The new Indigenous Equity Initiative is not a loan guarantee program – in which a government or another lender backstops a loan for a borrower who might not otherwise be able to borrow those funds – but an initiative through which CIB can provide loans directly to Indigenous communities so they can buy equity stakes in major projects, CIB managing director Hillary Thatcher said.

The program will offer loans to Indigenous communities to help them buy equity stakes in projects in which the CIB is an investor.

“Our initiative is a little bit different in that we can just do a direct loan,” Ms. Thatcher said.

“We don’t need to have a financial institution lending to the community – we can now lend to them directly.”

Loans through the new initiative will be limited to five sectors in the CIB’s mandate: public transit, clean power, green infrastructure, broadband and trade and transportation.

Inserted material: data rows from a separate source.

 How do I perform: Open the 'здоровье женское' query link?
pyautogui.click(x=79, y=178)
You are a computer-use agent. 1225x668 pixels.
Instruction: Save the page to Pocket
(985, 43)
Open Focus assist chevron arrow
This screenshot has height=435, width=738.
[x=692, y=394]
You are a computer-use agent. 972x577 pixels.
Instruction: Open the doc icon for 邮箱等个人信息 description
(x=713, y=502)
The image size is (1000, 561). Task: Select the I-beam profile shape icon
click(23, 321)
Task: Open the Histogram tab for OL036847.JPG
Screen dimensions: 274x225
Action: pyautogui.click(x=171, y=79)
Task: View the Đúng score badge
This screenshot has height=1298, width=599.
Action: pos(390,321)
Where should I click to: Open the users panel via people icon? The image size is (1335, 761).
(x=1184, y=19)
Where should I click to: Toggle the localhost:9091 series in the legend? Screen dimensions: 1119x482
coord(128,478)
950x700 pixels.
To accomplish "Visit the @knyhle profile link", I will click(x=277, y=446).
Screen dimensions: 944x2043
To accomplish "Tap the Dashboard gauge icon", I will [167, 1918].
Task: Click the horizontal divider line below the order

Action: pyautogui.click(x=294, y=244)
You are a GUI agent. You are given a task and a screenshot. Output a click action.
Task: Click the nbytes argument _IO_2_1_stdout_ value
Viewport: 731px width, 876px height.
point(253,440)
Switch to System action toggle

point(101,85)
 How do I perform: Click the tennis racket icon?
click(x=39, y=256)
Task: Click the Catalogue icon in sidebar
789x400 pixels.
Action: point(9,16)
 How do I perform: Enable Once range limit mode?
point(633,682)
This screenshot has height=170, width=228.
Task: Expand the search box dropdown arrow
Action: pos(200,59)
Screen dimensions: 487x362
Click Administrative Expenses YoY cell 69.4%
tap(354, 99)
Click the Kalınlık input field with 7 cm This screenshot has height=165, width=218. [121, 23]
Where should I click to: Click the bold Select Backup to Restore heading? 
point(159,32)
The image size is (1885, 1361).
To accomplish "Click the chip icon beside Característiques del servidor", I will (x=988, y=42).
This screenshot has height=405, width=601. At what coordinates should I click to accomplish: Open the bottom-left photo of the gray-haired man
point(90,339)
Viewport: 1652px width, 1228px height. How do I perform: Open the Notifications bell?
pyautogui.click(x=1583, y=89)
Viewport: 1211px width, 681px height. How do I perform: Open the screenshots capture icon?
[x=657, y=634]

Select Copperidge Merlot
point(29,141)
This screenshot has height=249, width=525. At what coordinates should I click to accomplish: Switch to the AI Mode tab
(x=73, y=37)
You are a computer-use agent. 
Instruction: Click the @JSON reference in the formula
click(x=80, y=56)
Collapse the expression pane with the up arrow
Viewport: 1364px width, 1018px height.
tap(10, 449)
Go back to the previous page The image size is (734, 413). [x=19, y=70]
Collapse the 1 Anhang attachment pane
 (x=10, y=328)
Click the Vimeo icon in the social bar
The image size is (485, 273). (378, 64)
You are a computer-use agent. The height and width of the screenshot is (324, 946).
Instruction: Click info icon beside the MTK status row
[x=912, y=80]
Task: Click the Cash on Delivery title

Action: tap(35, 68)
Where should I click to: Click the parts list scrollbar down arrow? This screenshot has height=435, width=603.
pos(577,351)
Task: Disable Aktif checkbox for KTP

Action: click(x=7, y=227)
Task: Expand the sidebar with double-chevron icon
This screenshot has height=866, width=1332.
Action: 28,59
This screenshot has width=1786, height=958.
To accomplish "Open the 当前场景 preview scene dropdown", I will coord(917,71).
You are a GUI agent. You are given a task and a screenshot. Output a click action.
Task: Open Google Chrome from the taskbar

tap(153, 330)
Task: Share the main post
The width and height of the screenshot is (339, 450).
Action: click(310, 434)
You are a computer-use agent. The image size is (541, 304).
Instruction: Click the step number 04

Recently, Indigenous groups have raised concerns that Ottawa could exclude oil and gas projects from a prospective loan-guarantee program to make it align with the federal government’s goal to reach net-zero emissions by 2050.

The CIB announcement comes on the heels of the federal government’s fall economic statement, in which Ottawa said it would work on developing an Indigenous loan-guarantee program “to help facilitate Indigenous equity ownership in major projects in the natural resource sector,” with details to come in the 2024 federal budget.

Indigenous groups, including the British Columbia-based First Nations Major Projects Coalition, have been lobbying for a federal Indigenous loan-guarantee program for several years, saying such a program would help Indigenous communities benefit from projects going through their traditional territories and spur development in sectors including critical minerals.

Ontario, Alberta and Saskatchewan have Indigenous loan-guarantee programs.

In an October letter to Prime Minister Justin Trudeau, four Indigenous groups – First Nations LNG Alliance, First Nations Power Authority, Indigenous Resource Network and Athabasca Indigenous Investments – said “the inclusion of oil and natural gas as an eligible project type is critical to the prosperity of many Indigenous nations in Canada, some of whom are pursuing partnerships in traditional oil and gas and in Canada’s emerging liquefied natural gas sector.”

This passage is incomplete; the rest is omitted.